Reter talento é também uma forte aposta na Cisco, que, quando verifica que «existem pessoas que podem cair abaixo da faixa salarial que entendemos ser justa, automaticamente essas pessoas são puxadas para cima».  Alem disso existe todo um «processo de compensação e reconhecimento», através de «promoções, progressões, bónus, dar acções da empresa», entre outros de forma a tentar «criar mais uma vez esse limite entre o que é sensato justo e o que não é e que está alinhado com a performance e o desempenho».

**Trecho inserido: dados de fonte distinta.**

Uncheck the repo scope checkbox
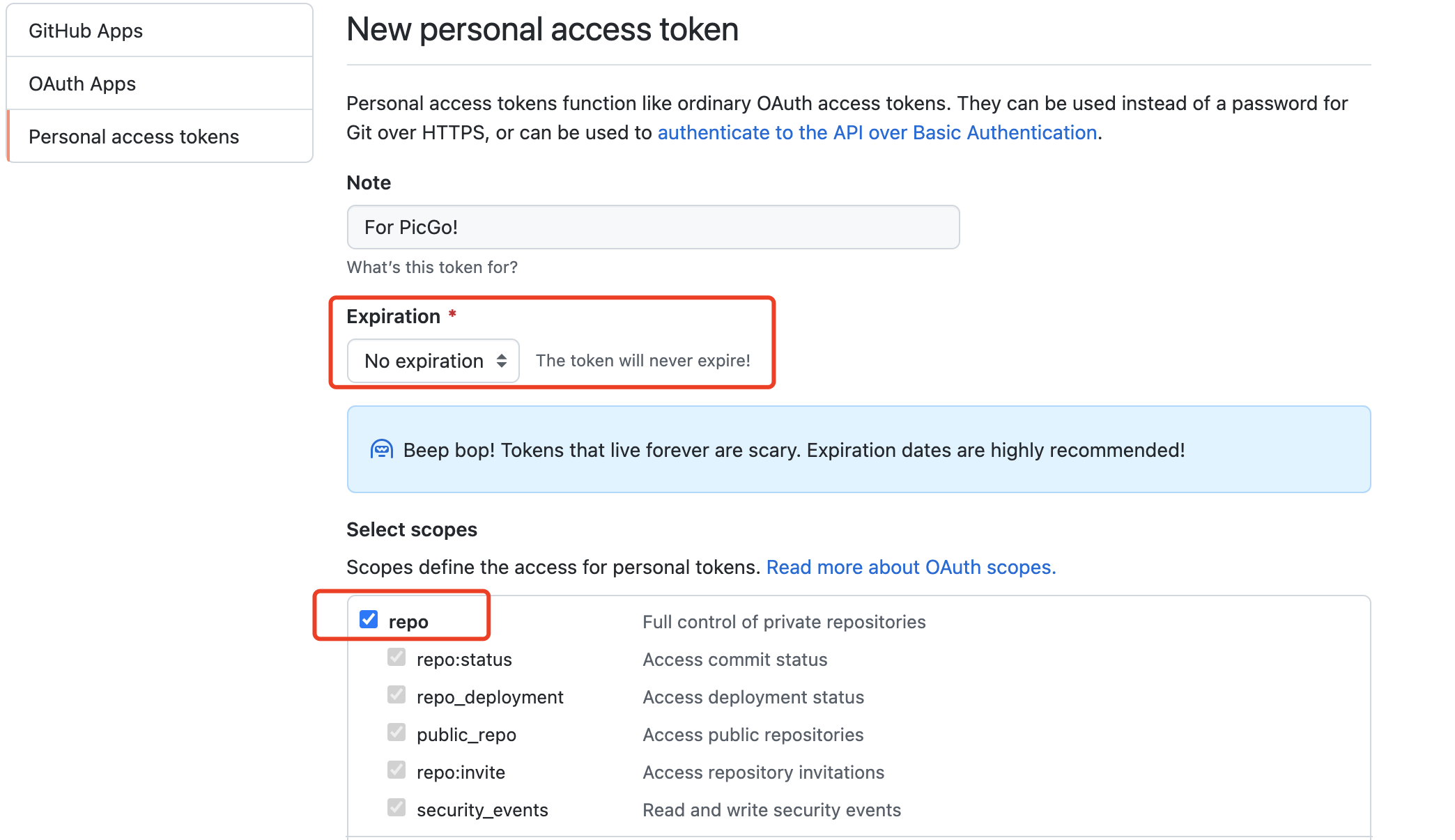The width and height of the screenshot is (1455, 840). pyautogui.click(x=369, y=620)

Também do lado dos profissionais há disponibilidade para aprender coisas novas e mudarem de funções, eu ao questionarem e desafiarem as empresas pode ser «um mote para as empresas olharem mais internamente», defende a gestora da Randstad.

Ainda que Maria Kol concorde que é típico de gerações mais novas, defende que «a solução passa pela transparência e comunicação e as pessoas saberem que, se estão a vir trabalhar para esta a Cisco, sabem perfeitamente quais são as “regras do jogo” e se decidirem ficar têm de jogar segundo as regras que nós temos».

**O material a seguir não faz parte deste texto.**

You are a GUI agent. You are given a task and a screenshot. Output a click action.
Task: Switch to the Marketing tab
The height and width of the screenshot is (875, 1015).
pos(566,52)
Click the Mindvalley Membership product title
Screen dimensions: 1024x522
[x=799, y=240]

Um outro desafio sentido pela tecnológica passa pelo preenchimento das várias posições abertas. «Em Portugal tivemos um crescimento enorme, em 2018 éramos cerca de 500, hoje somos cerca de mil, portanto é um desafio grande de contratação e para a nossa área de recrutamento.»

Também o tema do upskilling é fundamental «para motivar as nossas pessoas e não só. Um programador, um cientista de dados de há cinco anos tinha competências e conhecimentos completamente diferentes daqueles que hoje são exigidos por esta área, portanto é necessária a constante renovação de competências e conhecimento»  E fazem-nos sempre numa perspectiva de crescimento. «Não gostamos de dar as qualificações pela formação, gostamos que seja consequente, que os nossos colaboradores saibam que se percorrerem determinado caminho isto vai ter uma consequência e um efeito positivo nas suas carreiras, seja de mudança de função, de responsabilidade, de liderança de uma equipa e isso para nós é importante. O programa Buddy System por exemplo promove a aprendizagem de novos colaboradores com outros que estão na Cisco há mais tempo.

Sentindo uma grande responsabilidade de formar as pessoas e criar o mercado de que precisamos, trabalham muito com escolas, universidades e parceiros e apostam em iniciativas de responsabilidade social «que só a nós beneficia e que torna o mercado menos escasso».

E esta proposta de valor global é largamente valorizada, confirma Erica Pereira, e o salário não surge nas questões iniciais, mesmo naqueles candidatos que não estão à procura de trabalho e são abordados pela Randstad. A flexibilidade tem grande peso, a velocidade na tomada de decisões e o papel na chefia são pontos fulcrais para os actuais candidatos. O potencial de futuro, princípios e cultura da Cisco são, para Maria Kol, os factores mais valorizados.

Quanto às competências, ambas concordam que há escassez tanto de soft como hard skills, mas as soft skills são mais valorizadas, uma vez que as hard são mais facilmente “treinadas”, o importante é que as soft skills estejam alinhadas com a cultura da empresa.

Por fim, para ambas as profissionais, o foco tem de estar num equilíbrio de “forças”. Não vale tudo, nem para o lado das empresas nem para o dos candidatos. Pelo que a solução passa por colaborarem de braço dado. A empresa tem de ter a sua estratégia bem definida e alinhada, realista perante as tendências actuais do mercado de trabalho e das empresas do sector, com uma comunicação clara e transparente. Do lado do candidato deve ter também uma clara noção do que pretende e qual o caminho que quer seguir e do que está disposto a abdicar ou não.